In Helm, this looks like:

{{- $replicas := .Values.replicaCount }}
{{- if .Values.autoscaling.hpa.enabled }}
{{- $replicas = .Values.autoscaling.hpa.minReplicas }}
{{- end }}
{{- if gt ($replicas | int) 1 }}
apiVersion: policy/v1
kind: PodDisruptionBudget
metadata:
  name: {{ .Release.Name }}
spec:
  selector:
    matchLabels:
      {{- include "app.selectorLabels" $ | nindent 6 }}
  maxUnavailable: 50%
{{- end }}

In production with minReplicas: 2, the PDB allows 50% unavailability — at least 1 pod stays up during voluntary disruptions like node drains. In staging with 1 replica, no PDB exists, so node drains work fine.

I also prefer maxUnavailable over minAvailable. With rolling updates, minAvailable can block the rollout if you’re already at minimum replicas. maxUnavailable: 50% is more predictable.

See the PDB docs for the full API, and chkk.io’s article on PDB pitfalls for more gotchas.
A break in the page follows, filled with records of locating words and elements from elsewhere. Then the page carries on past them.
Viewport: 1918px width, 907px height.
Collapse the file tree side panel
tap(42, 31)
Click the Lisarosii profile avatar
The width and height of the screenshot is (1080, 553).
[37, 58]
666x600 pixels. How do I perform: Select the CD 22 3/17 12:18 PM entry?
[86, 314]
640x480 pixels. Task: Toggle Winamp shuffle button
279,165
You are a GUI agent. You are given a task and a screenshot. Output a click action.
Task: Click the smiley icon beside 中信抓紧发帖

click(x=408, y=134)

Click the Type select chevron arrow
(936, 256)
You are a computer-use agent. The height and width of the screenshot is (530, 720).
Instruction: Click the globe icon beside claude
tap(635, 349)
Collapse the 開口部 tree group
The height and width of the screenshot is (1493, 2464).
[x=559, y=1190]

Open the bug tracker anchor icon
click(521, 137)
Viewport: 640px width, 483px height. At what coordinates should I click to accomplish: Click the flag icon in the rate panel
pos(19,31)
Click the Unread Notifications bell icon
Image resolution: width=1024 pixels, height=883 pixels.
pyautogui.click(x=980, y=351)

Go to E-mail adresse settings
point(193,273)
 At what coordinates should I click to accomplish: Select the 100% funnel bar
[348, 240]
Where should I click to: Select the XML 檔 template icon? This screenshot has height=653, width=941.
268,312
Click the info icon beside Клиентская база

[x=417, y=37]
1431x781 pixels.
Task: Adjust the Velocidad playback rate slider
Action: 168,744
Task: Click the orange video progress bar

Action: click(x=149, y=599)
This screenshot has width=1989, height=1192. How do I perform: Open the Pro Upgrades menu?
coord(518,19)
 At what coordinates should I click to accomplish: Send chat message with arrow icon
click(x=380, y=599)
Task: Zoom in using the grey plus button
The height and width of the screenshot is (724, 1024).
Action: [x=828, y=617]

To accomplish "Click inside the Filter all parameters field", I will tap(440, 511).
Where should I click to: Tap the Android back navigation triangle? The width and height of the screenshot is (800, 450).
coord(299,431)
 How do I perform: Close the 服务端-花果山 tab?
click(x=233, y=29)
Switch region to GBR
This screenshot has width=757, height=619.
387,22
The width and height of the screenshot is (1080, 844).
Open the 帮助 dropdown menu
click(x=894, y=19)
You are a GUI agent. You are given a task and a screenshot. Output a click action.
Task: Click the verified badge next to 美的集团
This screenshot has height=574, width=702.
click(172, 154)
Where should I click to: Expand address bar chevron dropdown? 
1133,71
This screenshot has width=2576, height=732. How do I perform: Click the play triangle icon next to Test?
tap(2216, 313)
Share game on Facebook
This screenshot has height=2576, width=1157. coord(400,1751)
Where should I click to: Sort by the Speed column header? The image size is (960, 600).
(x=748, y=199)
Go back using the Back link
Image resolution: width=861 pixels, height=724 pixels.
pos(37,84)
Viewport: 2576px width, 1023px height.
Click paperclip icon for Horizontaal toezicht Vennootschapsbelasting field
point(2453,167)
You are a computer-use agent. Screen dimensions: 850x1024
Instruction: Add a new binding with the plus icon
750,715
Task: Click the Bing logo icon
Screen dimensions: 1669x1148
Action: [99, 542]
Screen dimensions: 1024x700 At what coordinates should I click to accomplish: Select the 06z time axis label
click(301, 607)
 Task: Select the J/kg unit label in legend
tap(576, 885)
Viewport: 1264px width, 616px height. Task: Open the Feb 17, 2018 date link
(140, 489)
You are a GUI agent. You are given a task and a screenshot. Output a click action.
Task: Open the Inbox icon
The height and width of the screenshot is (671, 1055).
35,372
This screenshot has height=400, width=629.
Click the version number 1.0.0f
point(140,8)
Putting it together: production vs staging Link to heading

Here’s the full picture. Production gets the works — HPA, VPA, PDB, aggressive scaling. Staging keeps it lean to minimise costs.

Production:

replicaCount: 2

resources:
  limits:
    memory: 2000Mi
  requests:
    cpu: 400m
    memory: 2000Mi

autoscaling:
  hpa:
    enabled: true
    minReplicas: 2
    maxReplicas: 30
    targetCPUUtilizationPercentage: 70
    scaleUp:
      stabilizationWindowSeconds: 0
      policies:
        - type: Percent
          value: 100
          periodSeconds: 15
        - type: Pods
          value: 4
          periodSeconds: 15
      selectPolicy: Max
    scaleDown:
      stabilizationWindowSeconds: 600
      policies:
        - type: Pods
          value: 1
          periodSeconds: 15
  vpa:
    enabled: true
    updateMode: "Auto"
    controlledResources: ["memory"]

pdb:
  maxUnavailable: "50%"

Staging:

replicaCount: 1

resources:
  limits:
    memory: 2000Mi
  requests:
    cpu: 400m
    memory: 2000Mi

autoscaling:
  hpa:
    enabled: false    # keep staging lean
  vpa:
    enabled: true
    updateMode: "Auto"
    controlledResources: ["memory"]

# no PDB — single replica, node drains must work

The key differences: staging disables HPA and runs a single replica to keep costs down. VPA still runs — it right-sizes memory regardless of scale, which is exactly what you want when minimising spend. No PDB either, since it would block node drains with 1 replica.